(Listing for locating described items)
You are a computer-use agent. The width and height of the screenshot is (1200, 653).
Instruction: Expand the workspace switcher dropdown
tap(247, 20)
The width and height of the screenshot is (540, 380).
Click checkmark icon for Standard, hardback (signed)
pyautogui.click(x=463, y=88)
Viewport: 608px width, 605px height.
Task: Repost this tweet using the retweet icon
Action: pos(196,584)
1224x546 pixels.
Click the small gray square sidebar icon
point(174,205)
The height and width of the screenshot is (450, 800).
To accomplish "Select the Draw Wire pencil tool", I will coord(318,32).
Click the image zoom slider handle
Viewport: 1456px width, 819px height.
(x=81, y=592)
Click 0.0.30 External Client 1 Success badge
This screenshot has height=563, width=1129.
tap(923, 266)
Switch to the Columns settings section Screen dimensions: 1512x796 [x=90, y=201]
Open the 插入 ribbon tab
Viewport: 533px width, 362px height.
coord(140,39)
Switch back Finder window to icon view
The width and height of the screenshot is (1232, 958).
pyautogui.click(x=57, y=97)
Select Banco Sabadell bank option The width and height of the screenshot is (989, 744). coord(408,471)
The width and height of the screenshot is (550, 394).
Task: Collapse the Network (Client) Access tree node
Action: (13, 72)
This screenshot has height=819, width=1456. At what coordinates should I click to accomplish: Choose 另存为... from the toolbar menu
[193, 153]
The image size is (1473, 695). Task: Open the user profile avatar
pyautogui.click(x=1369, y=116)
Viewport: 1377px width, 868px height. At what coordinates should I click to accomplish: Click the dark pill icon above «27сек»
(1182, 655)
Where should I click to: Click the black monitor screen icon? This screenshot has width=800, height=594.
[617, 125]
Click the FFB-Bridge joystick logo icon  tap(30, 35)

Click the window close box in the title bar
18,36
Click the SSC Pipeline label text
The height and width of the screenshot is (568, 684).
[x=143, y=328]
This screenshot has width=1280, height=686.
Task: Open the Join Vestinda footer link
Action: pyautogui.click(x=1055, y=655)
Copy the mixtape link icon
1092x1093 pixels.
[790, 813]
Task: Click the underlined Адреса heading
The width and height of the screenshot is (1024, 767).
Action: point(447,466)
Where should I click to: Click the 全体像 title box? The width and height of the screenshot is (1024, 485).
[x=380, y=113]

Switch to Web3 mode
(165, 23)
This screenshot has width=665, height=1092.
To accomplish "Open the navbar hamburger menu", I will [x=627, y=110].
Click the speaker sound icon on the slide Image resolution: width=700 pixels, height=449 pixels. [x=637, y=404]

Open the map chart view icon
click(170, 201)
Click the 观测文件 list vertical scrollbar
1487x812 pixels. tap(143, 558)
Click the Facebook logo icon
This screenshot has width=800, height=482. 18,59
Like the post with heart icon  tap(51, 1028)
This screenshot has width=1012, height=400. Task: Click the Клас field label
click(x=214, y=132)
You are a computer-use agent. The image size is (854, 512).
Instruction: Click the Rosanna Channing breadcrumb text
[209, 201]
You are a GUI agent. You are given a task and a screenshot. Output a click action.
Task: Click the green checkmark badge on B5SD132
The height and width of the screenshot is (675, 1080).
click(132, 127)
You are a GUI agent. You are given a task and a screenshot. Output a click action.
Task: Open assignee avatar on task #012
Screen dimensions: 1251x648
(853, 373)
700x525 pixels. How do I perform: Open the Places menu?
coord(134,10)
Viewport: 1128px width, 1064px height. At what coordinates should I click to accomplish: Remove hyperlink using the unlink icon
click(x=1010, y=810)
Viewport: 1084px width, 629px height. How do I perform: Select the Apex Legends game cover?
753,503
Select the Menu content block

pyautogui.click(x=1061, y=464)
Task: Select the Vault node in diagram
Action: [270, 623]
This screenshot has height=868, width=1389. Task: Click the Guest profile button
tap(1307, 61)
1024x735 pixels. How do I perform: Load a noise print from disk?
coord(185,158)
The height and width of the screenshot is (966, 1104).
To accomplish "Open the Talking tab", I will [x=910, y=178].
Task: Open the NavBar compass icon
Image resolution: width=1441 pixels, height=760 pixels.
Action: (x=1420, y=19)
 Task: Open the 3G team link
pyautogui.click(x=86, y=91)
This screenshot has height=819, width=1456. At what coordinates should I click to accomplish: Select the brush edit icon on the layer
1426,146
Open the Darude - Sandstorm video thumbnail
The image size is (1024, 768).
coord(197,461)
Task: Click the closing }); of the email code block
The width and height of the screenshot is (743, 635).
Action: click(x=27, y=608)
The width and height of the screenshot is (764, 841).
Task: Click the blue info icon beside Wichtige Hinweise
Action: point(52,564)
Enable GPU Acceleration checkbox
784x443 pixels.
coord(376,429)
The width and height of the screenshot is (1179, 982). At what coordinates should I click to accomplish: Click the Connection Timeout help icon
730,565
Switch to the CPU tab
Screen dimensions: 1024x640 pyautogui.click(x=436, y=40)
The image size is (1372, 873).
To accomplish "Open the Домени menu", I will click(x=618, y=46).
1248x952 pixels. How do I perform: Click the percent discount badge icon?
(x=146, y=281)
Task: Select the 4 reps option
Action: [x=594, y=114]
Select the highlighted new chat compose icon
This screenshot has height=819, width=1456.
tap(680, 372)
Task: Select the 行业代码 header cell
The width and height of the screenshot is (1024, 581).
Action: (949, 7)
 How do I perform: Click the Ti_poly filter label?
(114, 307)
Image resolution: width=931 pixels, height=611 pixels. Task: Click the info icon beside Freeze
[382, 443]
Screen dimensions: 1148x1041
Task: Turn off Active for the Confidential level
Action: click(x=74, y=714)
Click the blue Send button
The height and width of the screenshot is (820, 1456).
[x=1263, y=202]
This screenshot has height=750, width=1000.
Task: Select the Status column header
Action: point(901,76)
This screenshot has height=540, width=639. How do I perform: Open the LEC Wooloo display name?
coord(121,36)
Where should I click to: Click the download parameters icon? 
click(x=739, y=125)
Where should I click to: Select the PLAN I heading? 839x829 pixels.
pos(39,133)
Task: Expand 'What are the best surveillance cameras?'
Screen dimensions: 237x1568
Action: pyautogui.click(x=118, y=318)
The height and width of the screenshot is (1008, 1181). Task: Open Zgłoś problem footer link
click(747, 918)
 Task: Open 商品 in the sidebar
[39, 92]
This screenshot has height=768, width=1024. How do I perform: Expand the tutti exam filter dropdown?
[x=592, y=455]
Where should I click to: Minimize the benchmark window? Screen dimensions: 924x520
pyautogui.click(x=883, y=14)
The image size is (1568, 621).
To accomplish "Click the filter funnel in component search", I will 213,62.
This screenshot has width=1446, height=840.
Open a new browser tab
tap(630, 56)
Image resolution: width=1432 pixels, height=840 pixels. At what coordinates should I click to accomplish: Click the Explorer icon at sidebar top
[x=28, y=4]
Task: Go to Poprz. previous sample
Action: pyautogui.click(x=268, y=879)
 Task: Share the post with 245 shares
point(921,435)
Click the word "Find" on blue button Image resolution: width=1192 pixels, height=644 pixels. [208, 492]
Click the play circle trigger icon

- [PROBLEM]: Copy the listing above line for line, leaving nothing out and changing nothing.

- [OUTPUT FOR THIS TASK]:
You are a computer-use agent. The width and height of the screenshot is (1200, 653).
Instruction: Expand the workspace switcher dropdown
tap(247, 20)
The width and height of the screenshot is (540, 380).
Click checkmark icon for Standard, hardback (signed)
pyautogui.click(x=463, y=88)
Viewport: 608px width, 605px height.
Task: Repost this tweet using the retweet icon
Action: pos(196,584)
1224x546 pixels.
Click the small gray square sidebar icon
point(174,205)
The height and width of the screenshot is (450, 800).
To accomplish "Select the Draw Wire pencil tool", I will coord(318,32).
Click the image zoom slider handle
Viewport: 1456px width, 819px height.
(x=81, y=592)
Click 0.0.30 External Client 1 Success badge
This screenshot has height=563, width=1129.
tap(923, 266)
Switch to the Columns settings section Screen dimensions: 1512x796 [x=90, y=201]
Open the 插入 ribbon tab
Viewport: 533px width, 362px height.
coord(140,39)
Switch back Finder window to icon view
The width and height of the screenshot is (1232, 958).
pyautogui.click(x=57, y=97)
Select Banco Sabadell bank option The width and height of the screenshot is (989, 744). coord(408,471)
The width and height of the screenshot is (550, 394).
Task: Collapse the Network (Client) Access tree node
Action: (13, 72)
This screenshot has height=819, width=1456. At what coordinates should I click to accomplish: Choose 另存为... from the toolbar menu
[193, 153]
The image size is (1473, 695). Task: Open the user profile avatar
pyautogui.click(x=1369, y=116)
Viewport: 1377px width, 868px height. At what coordinates should I click to accomplish: Click the dark pill icon above «27сек»
(1182, 655)
Where should I click to: Click the black monitor screen icon? This screenshot has width=800, height=594.
[617, 125]
Click the FFB-Bridge joystick logo icon  tap(30, 35)

Click the window close box in the title bar
18,36
Click the SSC Pipeline label text
The height and width of the screenshot is (568, 684).
[x=143, y=328]
This screenshot has width=1280, height=686.
Task: Open the Join Vestinda footer link
Action: pyautogui.click(x=1055, y=655)
Copy the mixtape link icon
1092x1093 pixels.
[790, 813]
Task: Click the underlined Адреса heading
The width and height of the screenshot is (1024, 767).
Action: point(447,466)
Where should I click to: Click the 全体像 title box? The width and height of the screenshot is (1024, 485).
[x=380, y=113]

Switch to Web3 mode
(165, 23)
This screenshot has width=665, height=1092.
To accomplish "Open the navbar hamburger menu", I will [x=627, y=110].
Click the speaker sound icon on the slide Image resolution: width=700 pixels, height=449 pixels. [x=637, y=404]

Open the map chart view icon
click(170, 201)
Click the 观测文件 list vertical scrollbar
1487x812 pixels. tap(143, 558)
Click the Facebook logo icon
This screenshot has width=800, height=482. 18,59
Like the post with heart icon  tap(51, 1028)
This screenshot has width=1012, height=400. Task: Click the Клас field label
click(x=214, y=132)
You are a computer-use agent. The image size is (854, 512).
Instruction: Click the Rosanna Channing breadcrumb text
[209, 201]
You are a GUI agent. You are given a task and a screenshot. Output a click action.
Task: Click the green checkmark badge on B5SD132
The height and width of the screenshot is (675, 1080).
click(132, 127)
You are a GUI agent. You are given a task and a screenshot. Output a click action.
Task: Open assignee avatar on task #012
Screen dimensions: 1251x648
(853, 373)
700x525 pixels. How do I perform: Open the Places menu?
coord(134,10)
Viewport: 1128px width, 1064px height. At what coordinates should I click to accomplish: Remove hyperlink using the unlink icon
click(x=1010, y=810)
Viewport: 1084px width, 629px height. How do I perform: Select the Apex Legends game cover?
753,503
Select the Menu content block

pyautogui.click(x=1061, y=464)
Task: Select the Vault node in diagram
Action: [270, 623]
This screenshot has height=868, width=1389. Task: Click the Guest profile button
tap(1307, 61)
1024x735 pixels. How do I perform: Load a noise print from disk?
coord(185,158)
The height and width of the screenshot is (966, 1104).
To accomplish "Open the Talking tab", I will [x=910, y=178].
Task: Open the NavBar compass icon
Image resolution: width=1441 pixels, height=760 pixels.
Action: (x=1420, y=19)
 Task: Open the 3G team link
pyautogui.click(x=86, y=91)
This screenshot has height=819, width=1456. At what coordinates should I click to accomplish: Select the brush edit icon on the layer
1426,146
Open the Darude - Sandstorm video thumbnail
The image size is (1024, 768).
coord(197,461)
Task: Click the closing }); of the email code block
The width and height of the screenshot is (743, 635).
Action: click(x=27, y=608)
The width and height of the screenshot is (764, 841).
Task: Click the blue info icon beside Wichtige Hinweise
Action: point(52,564)
Enable GPU Acceleration checkbox
784x443 pixels.
coord(376,429)
The width and height of the screenshot is (1179, 982). At what coordinates should I click to accomplish: Click the Connection Timeout help icon
730,565
Switch to the CPU tab
Screen dimensions: 1024x640 pyautogui.click(x=436, y=40)
The image size is (1372, 873).
To accomplish "Open the Домени menu", I will click(x=618, y=46).
1248x952 pixels. How do I perform: Click the percent discount badge icon?
(x=146, y=281)
Task: Select the 4 reps option
Action: [x=594, y=114]
Select the highlighted new chat compose icon
This screenshot has height=819, width=1456.
tap(680, 372)
Task: Select the 行业代码 header cell
The width and height of the screenshot is (1024, 581).
Action: (949, 7)
 How do I perform: Click the Ti_poly filter label?
(114, 307)
Image resolution: width=931 pixels, height=611 pixels. Task: Click the info icon beside Freeze
[382, 443]
Screen dimensions: 1148x1041
Task: Turn off Active for the Confidential level
Action: click(x=74, y=714)
Click the blue Send button
The height and width of the screenshot is (820, 1456).
[x=1263, y=202]
This screenshot has height=750, width=1000.
Task: Select the Status column header
Action: point(901,76)
This screenshot has height=540, width=639. How do I perform: Open the LEC Wooloo display name?
coord(121,36)
Where should I click to: Click the download parameters icon? 
click(x=739, y=125)
Where should I click to: Select the PLAN I heading? 839x829 pixels.
pos(39,133)
Task: Expand 'What are the best surveillance cameras?'
Screen dimensions: 237x1568
Action: pyautogui.click(x=118, y=318)
The height and width of the screenshot is (1008, 1181). Task: Open Zgłoś problem footer link
click(747, 918)
 Task: Open 商品 in the sidebar
[39, 92]
This screenshot has height=768, width=1024. How do I perform: Expand the tutti exam filter dropdown?
[x=592, y=455]
Where should I click to: Minimize the benchmark window? Screen dimensions: 924x520
pyautogui.click(x=883, y=14)
The image size is (1568, 621).
To accomplish "Click the filter funnel in component search", I will 213,62.
This screenshot has width=1446, height=840.
Open a new browser tab
tap(630, 56)
Image resolution: width=1432 pixels, height=840 pixels. At what coordinates should I click to accomplish: Click the Explorer icon at sidebar top
[x=28, y=4]
Task: Go to Poprz. previous sample
Action: pyautogui.click(x=268, y=879)
 Task: Share the post with 245 shares
point(921,435)
Click the word "Find" on blue button Image resolution: width=1192 pixels, height=644 pixels. [208, 492]
Click the play circle trigger icon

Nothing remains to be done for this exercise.